But with many of these industrial standard verification processes there is the classic “who watches the watchers” and “code is law” issues.
Experienced engineers, either hardware or software, may have been round this a few times themselves, but let me write it up for those who aren’t engineers, or haven’t been through this process yet.
Many standards don’t start life as a standard. They start as an internal implementation. This isn’t bad in many ways. It’s already been bashed into something that works. The big but is that “code is law” and that original implementation is rarely opened. When doing a fresh implementation of the standard, you must match this original implementation’s behaviour. When there is a gap or ambiguousness in the standards documentation, it doesn’t matter. The implementer must match the original implementation’s behaviour. How, is the implementer’s problem/expense.
The company that created this standard rarely lets it entirely go. They own the real reference implementation. So they end up as the gatekeepers of the standard as only they can do real verification. With no competition or oversight, verification becomes expensive and low quality.

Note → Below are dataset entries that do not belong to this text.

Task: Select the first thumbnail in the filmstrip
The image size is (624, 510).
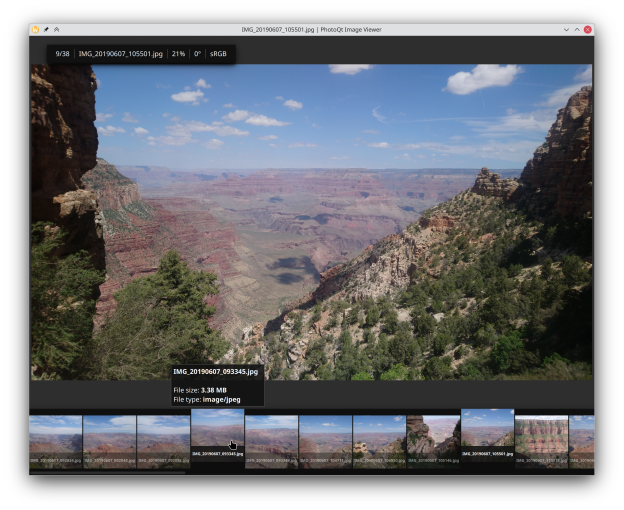Action: tap(55, 440)
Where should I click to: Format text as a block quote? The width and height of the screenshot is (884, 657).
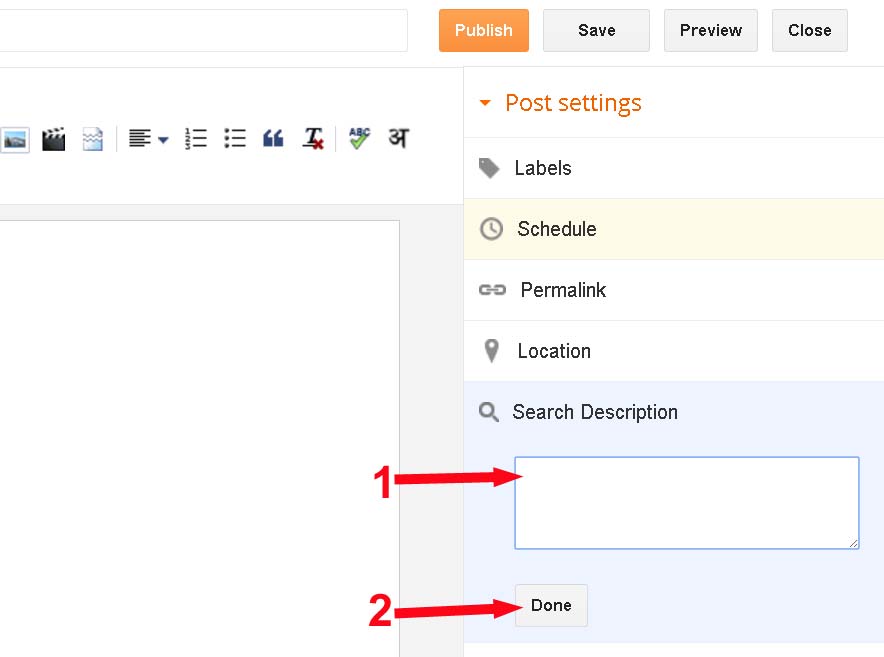[x=273, y=139]
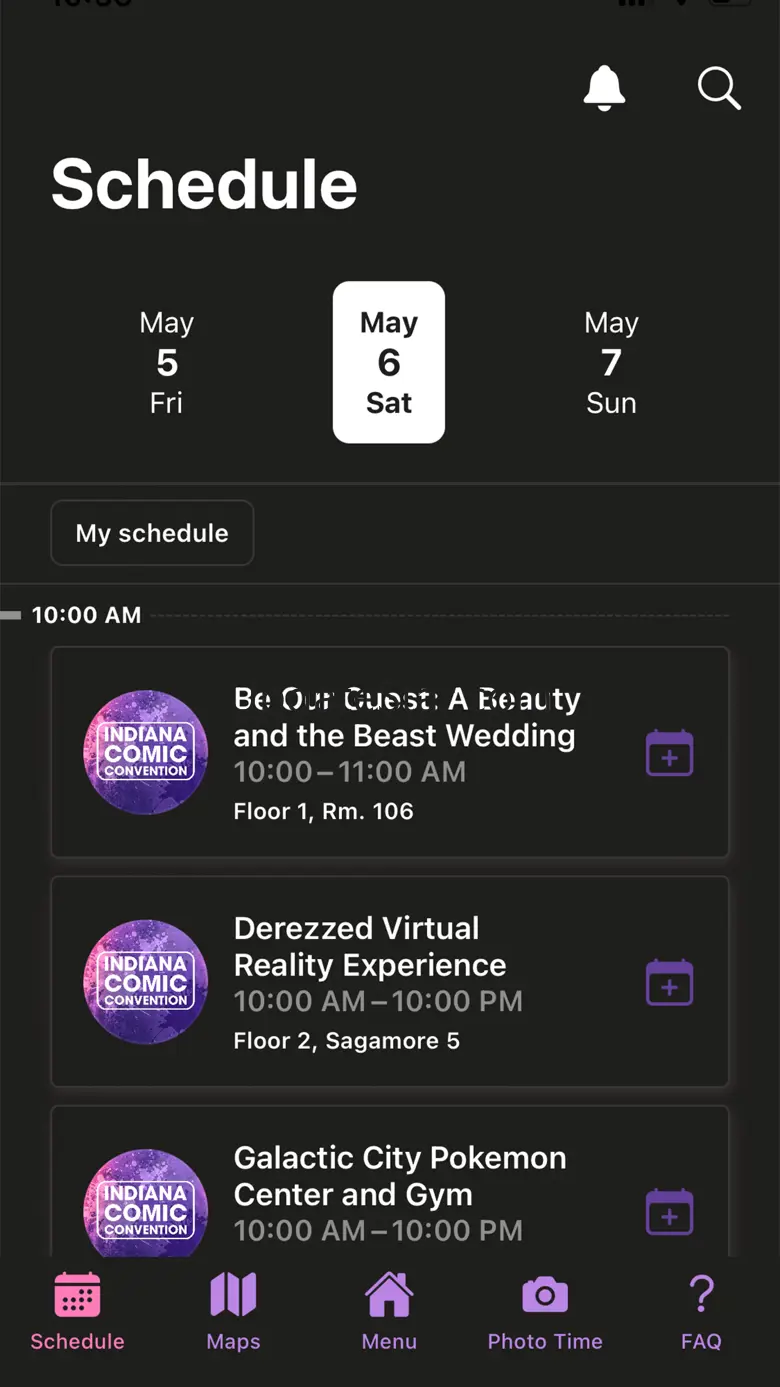Screen dimensions: 780x1387
Task: Tap the Derezzed event Comic Convention logo
Action: point(146,982)
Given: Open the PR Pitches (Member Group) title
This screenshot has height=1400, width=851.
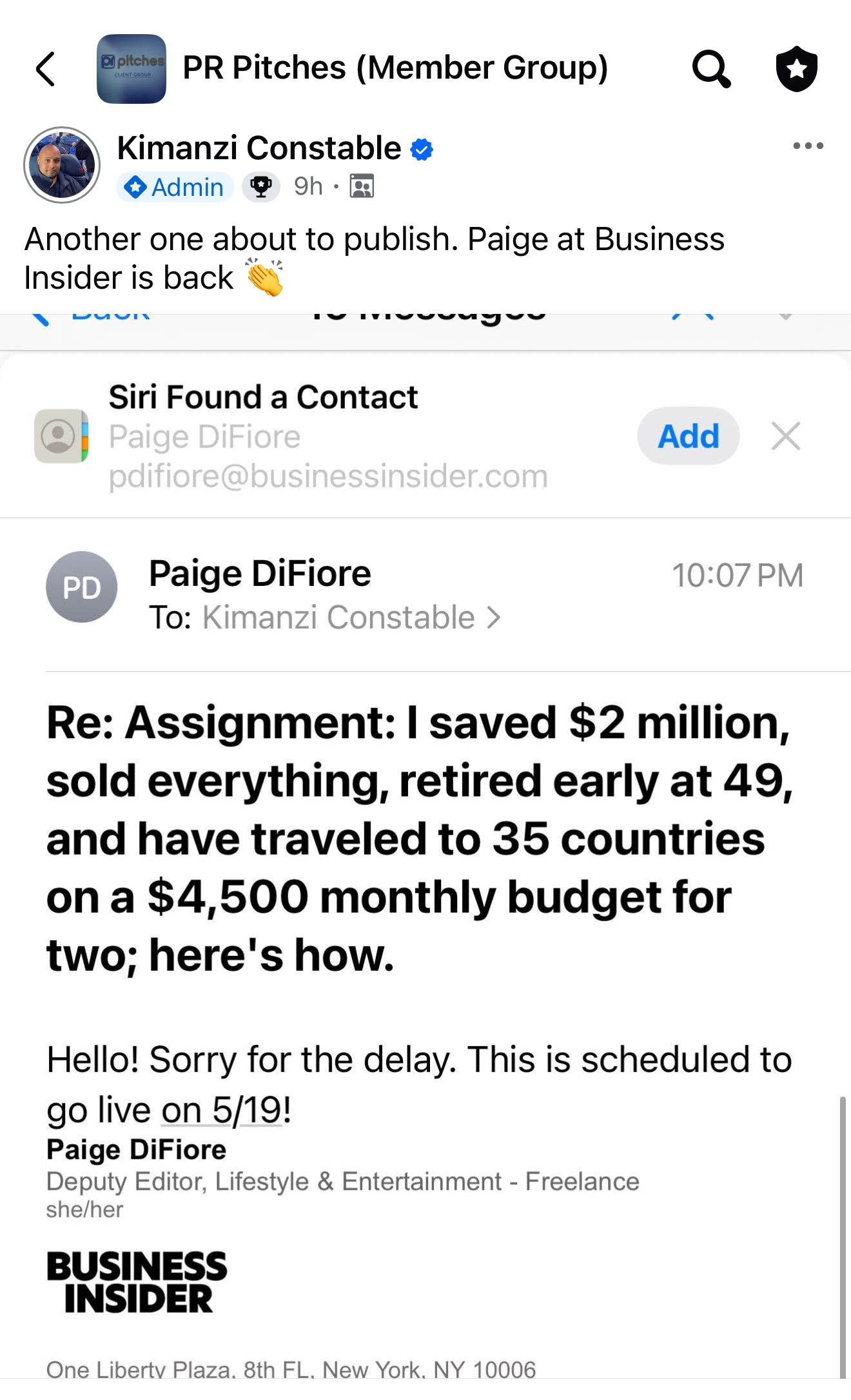Looking at the screenshot, I should pyautogui.click(x=395, y=68).
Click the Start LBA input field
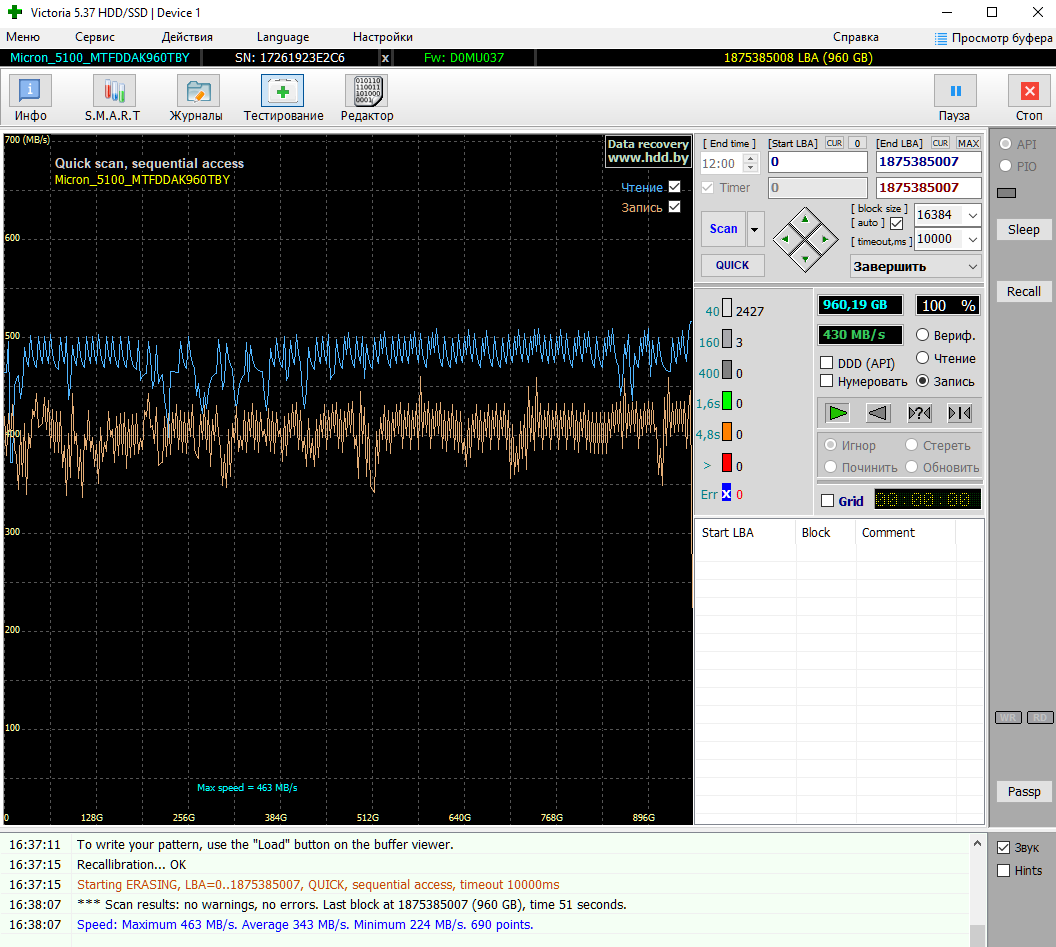1056x947 pixels. click(818, 162)
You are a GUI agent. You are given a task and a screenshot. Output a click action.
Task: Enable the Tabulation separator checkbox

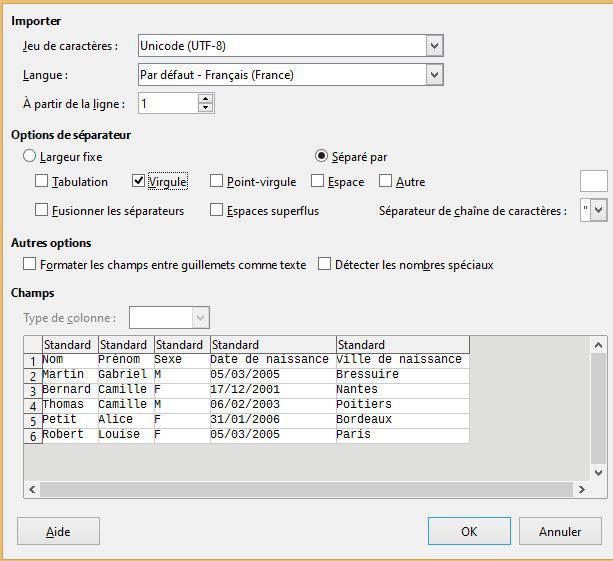(x=41, y=181)
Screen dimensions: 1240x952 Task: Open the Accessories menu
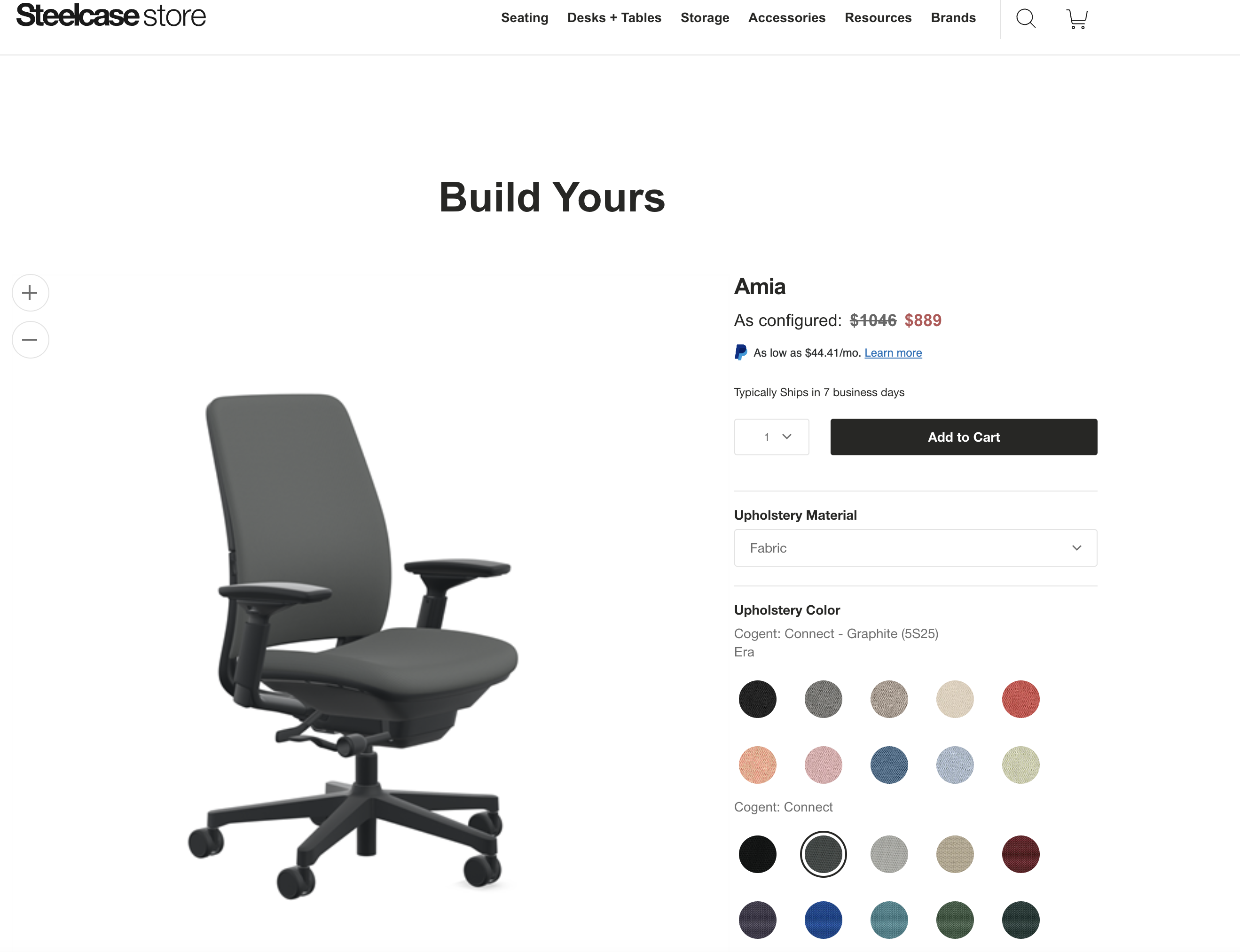(786, 17)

The testing is a closed process and that’s where the “who watches the watchers” issue comes in. The testing may well be wrong, but it can not be independently verified. That needs to change. If a device fails part of this test, but passes the device’s creator’s own version of that test, surely that is when more eyes are needed to make sure the gold standard test is correct? That’s not what happens though. It can’t be independently verified, the official testers, even if they had the time and inclination, may not even have access or the skills to be able to review it. The test can not be questioned. The device creator must change their device to match the official verification test.
The first thing that should be addressed is the reference implementation. The only perfect documentation that covers all behaviour and interactions with no ambiguousness is the reference source code and schematics. They are the master document for the standard as the documentation is changed to match it, not the other way around. This is the classic “code is law“. Open reference implementations will aid developing conforming devices at lower costs.
The second thing that should be addressed is the verification testing. It’s very important they are good, and ideally done as much as possible, so can be done inexpensively during development. In the modern world “Continuous Testing” is at least the aspiration. How do we make something as good as we can and low cost? We open it. Get every developer who is going over the fine details of their implementation looking at the corresponding fine details of the tests. At that point, they are in the perfect position to watch the watchers. Even point out missing tests.
The final verification test then becomes a rubber stamp issue of running the tests one last time. If the standard body works properly, it can set up a market place of competing official test houses to drive down costs. This will aid more testing at a higher quality at a lower price.